Stored data entries:
*** Begin section ***

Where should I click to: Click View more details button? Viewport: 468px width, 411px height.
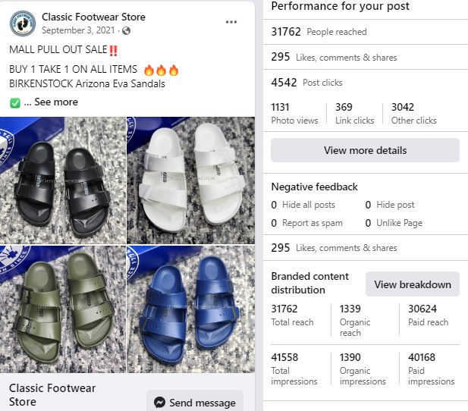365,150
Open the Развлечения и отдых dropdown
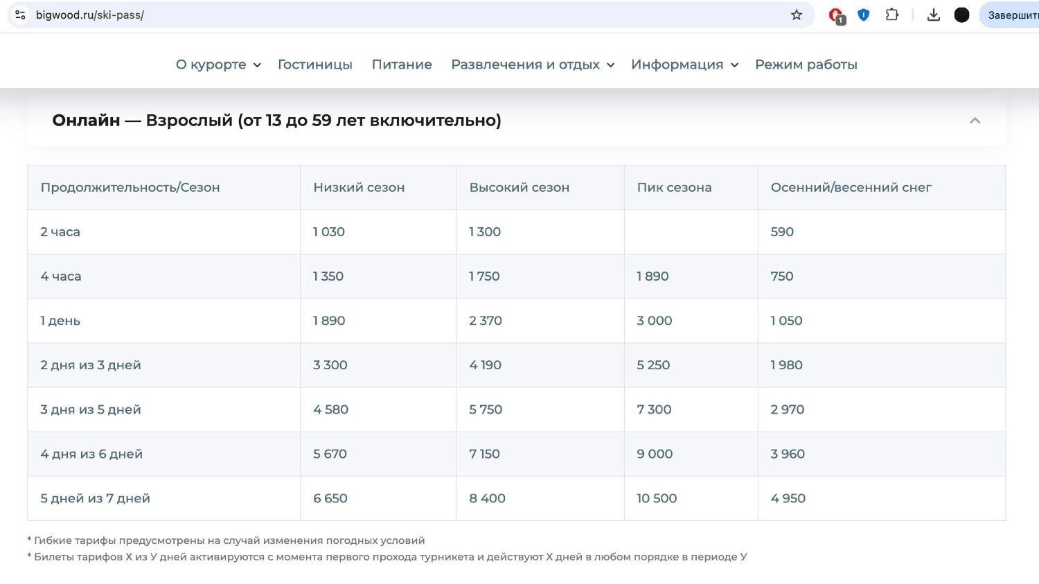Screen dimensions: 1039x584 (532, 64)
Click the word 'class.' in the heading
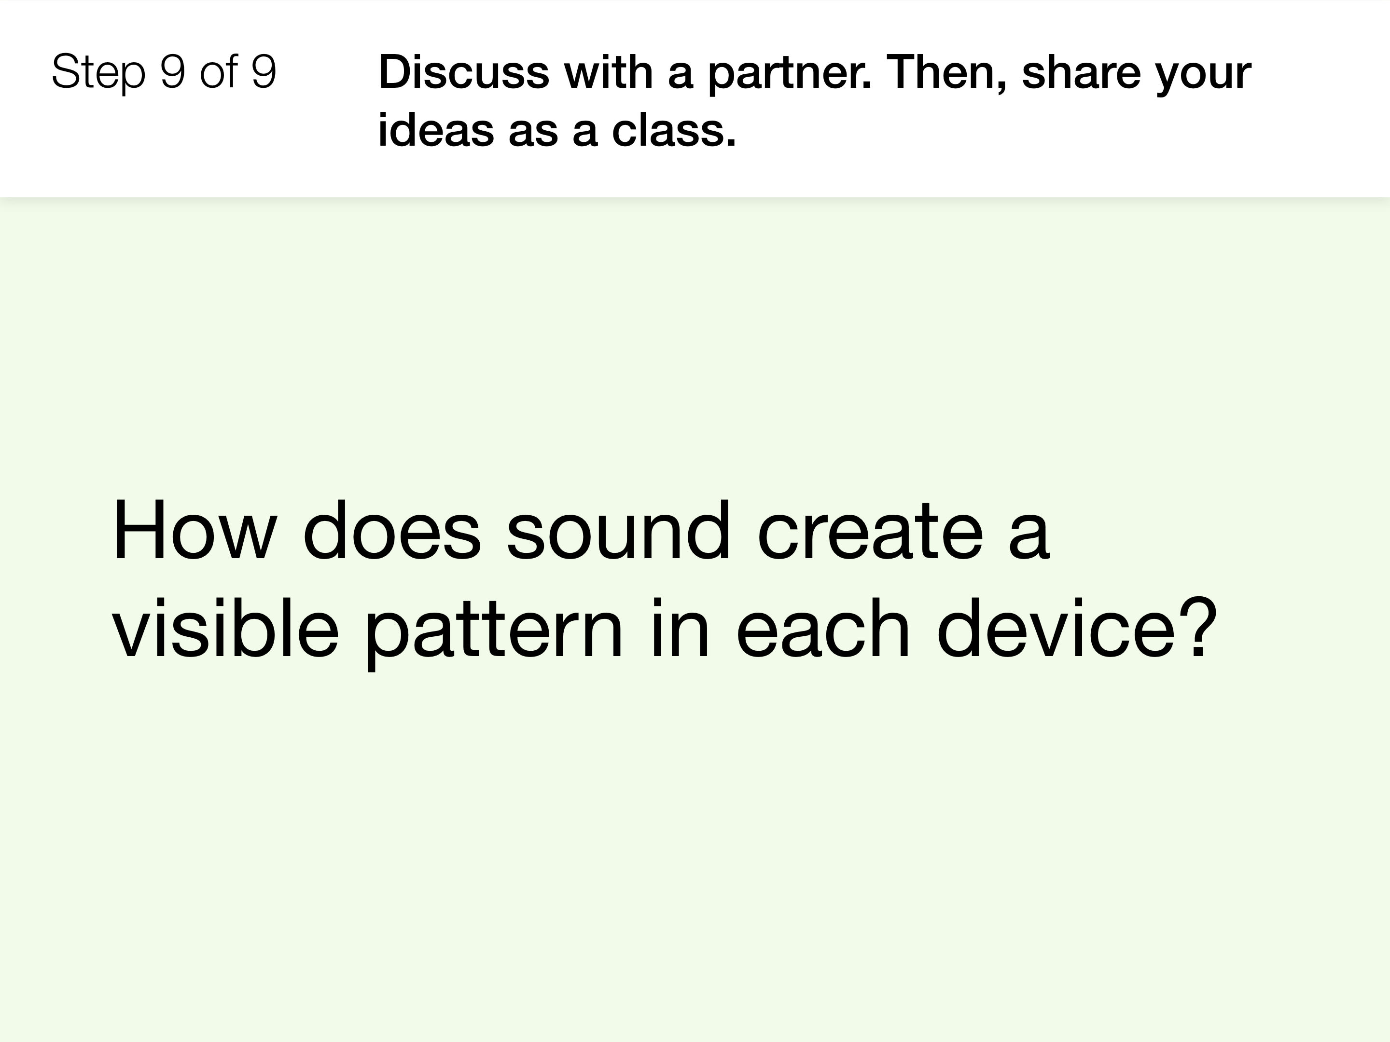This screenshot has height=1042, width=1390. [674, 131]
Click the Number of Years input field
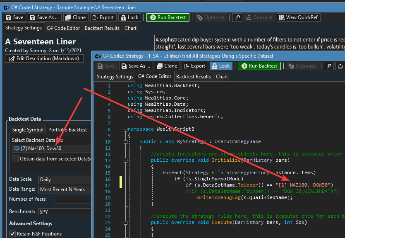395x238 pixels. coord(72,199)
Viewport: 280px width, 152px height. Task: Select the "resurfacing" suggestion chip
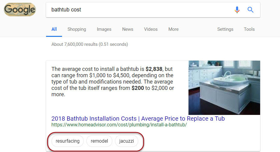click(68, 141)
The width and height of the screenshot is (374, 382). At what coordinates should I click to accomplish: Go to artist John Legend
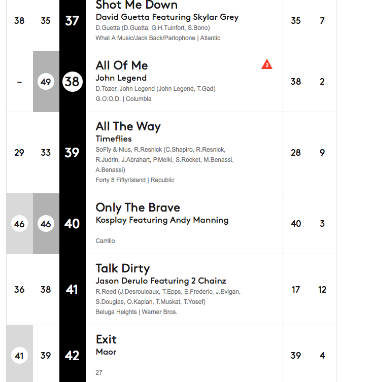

*** End section ***

#### Directions for this task
The records are to be returned verbatim. Skip any picture they contain.

#### Response to this task
Where should I click to: Click View more details button? Viewport: 468px width, 411px height.
365,150
Open the Развлечения и отдых dropdown
Screen dimensions: 1039x584 (532, 64)
Click the word 'class.' in the heading
This screenshot has height=1042, width=1390. [674, 131]
Click the Number of Years input field
395x238 pixels. coord(72,199)
Viewport: 280px width, 152px height. Task: Select the "resurfacing" suggestion chip
click(68, 141)
The width and height of the screenshot is (374, 382). At what coordinates should I click to accomplish: Go to artist John Legend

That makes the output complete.